**EXERCISE GOAL:** Using the listing beneath this task, count the lines with the word "mode" and write only the result.

**INPUT RECORDS:**
********

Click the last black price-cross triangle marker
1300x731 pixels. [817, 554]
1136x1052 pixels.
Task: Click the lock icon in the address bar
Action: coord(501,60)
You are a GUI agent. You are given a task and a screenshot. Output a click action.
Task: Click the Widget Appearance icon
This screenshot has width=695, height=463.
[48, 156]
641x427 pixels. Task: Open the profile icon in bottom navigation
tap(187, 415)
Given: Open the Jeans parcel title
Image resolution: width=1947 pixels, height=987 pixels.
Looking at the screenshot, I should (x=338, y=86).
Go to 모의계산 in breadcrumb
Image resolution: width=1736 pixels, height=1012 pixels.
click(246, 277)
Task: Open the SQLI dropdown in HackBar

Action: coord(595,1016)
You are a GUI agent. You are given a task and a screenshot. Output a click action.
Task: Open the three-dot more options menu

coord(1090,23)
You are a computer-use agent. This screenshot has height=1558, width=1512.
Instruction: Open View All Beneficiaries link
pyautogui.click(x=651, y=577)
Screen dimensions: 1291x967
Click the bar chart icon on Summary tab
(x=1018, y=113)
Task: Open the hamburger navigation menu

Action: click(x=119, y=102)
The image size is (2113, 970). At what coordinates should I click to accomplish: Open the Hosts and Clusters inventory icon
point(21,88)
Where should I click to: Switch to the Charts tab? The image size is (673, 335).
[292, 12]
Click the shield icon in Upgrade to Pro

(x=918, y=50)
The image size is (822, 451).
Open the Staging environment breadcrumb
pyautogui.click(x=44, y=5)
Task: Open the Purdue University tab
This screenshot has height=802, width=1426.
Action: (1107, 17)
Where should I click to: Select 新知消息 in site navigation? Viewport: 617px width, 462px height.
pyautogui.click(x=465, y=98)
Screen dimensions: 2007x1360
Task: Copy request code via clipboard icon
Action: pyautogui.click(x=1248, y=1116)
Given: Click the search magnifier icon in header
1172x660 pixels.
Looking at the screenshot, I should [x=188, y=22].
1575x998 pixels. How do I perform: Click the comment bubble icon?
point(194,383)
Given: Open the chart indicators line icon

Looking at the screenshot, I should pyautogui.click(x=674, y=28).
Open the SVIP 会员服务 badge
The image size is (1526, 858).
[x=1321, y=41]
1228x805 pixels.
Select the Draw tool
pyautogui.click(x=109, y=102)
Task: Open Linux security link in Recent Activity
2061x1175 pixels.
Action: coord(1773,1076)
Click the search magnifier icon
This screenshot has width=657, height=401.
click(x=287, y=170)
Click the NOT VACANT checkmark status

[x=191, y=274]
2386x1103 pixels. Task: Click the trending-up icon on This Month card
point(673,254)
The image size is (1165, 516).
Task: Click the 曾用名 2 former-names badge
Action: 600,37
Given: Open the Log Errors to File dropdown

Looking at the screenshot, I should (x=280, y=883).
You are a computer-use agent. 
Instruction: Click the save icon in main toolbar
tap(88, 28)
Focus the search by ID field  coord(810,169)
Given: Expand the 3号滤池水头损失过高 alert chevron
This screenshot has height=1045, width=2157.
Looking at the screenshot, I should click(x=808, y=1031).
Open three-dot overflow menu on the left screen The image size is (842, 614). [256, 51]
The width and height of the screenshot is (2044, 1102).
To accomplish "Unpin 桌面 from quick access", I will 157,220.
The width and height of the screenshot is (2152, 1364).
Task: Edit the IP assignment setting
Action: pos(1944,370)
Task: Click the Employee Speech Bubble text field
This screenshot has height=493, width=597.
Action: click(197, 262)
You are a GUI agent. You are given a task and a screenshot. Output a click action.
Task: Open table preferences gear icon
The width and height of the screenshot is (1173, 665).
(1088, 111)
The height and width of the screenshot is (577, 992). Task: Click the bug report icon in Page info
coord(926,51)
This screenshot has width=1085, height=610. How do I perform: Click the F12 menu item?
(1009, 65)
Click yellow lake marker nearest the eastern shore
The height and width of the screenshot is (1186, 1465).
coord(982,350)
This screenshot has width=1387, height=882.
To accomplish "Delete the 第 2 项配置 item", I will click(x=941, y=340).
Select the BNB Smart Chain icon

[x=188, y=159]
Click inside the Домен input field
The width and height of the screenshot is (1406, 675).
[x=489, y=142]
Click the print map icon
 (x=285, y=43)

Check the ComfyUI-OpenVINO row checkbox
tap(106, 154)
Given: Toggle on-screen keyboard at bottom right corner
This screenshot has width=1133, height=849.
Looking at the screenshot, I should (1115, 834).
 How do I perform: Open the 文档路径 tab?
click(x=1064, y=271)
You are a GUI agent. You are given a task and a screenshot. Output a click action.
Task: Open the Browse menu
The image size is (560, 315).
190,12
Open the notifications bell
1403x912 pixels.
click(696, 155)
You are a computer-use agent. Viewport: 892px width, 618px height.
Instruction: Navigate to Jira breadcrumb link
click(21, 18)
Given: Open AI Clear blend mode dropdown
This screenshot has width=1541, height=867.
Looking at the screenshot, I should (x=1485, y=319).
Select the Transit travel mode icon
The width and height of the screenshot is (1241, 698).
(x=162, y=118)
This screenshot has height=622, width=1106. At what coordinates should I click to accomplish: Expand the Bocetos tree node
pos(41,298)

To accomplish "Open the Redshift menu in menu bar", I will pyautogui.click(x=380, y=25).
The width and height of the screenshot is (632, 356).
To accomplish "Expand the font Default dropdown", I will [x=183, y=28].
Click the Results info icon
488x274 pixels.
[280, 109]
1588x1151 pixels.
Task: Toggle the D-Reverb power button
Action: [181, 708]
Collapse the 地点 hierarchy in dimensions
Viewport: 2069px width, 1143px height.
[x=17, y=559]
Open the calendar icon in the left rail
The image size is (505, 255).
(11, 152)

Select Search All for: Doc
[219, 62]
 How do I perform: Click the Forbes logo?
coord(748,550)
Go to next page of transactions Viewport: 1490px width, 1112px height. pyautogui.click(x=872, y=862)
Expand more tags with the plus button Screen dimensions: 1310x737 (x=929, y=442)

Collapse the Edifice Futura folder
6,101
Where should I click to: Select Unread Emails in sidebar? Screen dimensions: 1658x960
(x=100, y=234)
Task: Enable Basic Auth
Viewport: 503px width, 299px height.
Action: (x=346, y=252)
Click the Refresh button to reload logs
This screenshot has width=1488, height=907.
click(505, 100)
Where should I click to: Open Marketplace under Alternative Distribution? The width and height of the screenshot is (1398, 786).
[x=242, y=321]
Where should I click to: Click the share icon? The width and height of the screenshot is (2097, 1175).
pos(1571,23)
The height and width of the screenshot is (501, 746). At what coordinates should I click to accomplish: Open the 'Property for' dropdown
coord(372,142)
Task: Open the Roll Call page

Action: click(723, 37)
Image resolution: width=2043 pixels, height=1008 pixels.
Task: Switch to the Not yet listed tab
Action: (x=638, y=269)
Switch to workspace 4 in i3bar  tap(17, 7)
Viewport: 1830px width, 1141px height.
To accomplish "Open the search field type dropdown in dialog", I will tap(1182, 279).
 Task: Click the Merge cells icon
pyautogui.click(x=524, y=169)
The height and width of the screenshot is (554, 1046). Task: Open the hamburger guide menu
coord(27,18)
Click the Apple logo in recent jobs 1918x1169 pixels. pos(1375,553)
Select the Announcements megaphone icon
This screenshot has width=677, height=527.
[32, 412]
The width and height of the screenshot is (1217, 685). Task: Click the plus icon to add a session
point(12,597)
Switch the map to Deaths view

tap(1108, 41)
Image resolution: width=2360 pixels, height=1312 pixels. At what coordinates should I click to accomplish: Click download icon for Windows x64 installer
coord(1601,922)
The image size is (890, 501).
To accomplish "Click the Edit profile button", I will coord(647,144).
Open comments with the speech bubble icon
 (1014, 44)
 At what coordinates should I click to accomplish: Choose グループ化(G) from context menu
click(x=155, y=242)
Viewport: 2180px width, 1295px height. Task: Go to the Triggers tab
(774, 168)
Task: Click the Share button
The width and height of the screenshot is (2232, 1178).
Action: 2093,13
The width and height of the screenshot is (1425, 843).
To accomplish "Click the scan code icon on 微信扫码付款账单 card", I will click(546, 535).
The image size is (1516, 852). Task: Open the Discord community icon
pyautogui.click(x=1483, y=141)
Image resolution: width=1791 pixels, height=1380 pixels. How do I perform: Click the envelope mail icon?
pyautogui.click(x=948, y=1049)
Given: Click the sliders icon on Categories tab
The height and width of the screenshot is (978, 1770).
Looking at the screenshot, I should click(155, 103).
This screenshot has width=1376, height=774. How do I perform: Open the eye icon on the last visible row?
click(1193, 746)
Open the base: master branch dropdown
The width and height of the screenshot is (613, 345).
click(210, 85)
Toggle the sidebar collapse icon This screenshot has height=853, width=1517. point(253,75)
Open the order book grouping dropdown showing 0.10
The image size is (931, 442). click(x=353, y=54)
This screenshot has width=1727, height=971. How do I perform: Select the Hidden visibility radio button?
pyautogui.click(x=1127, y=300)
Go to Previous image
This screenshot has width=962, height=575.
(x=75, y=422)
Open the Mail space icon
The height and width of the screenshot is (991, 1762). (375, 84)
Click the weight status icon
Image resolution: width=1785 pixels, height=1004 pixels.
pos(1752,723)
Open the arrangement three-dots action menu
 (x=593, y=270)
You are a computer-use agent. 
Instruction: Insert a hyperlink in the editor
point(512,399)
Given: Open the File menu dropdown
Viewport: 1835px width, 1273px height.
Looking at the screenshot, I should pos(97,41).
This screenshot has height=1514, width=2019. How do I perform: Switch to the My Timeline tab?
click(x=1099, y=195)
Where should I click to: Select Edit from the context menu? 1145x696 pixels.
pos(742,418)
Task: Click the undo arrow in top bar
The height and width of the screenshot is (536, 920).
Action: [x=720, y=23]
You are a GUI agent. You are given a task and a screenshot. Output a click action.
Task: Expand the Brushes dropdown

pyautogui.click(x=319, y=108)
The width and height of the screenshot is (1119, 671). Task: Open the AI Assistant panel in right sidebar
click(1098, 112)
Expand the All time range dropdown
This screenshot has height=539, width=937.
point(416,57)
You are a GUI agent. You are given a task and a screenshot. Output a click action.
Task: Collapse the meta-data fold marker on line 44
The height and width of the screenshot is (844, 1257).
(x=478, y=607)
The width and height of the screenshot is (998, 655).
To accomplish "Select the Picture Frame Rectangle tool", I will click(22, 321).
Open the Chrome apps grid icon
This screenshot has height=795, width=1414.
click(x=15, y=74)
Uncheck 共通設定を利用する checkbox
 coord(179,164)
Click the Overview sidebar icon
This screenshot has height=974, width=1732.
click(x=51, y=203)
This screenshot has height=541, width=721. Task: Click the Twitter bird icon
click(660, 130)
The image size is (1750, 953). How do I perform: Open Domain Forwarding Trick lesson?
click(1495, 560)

********

**RESULT OF THE TASK:** 2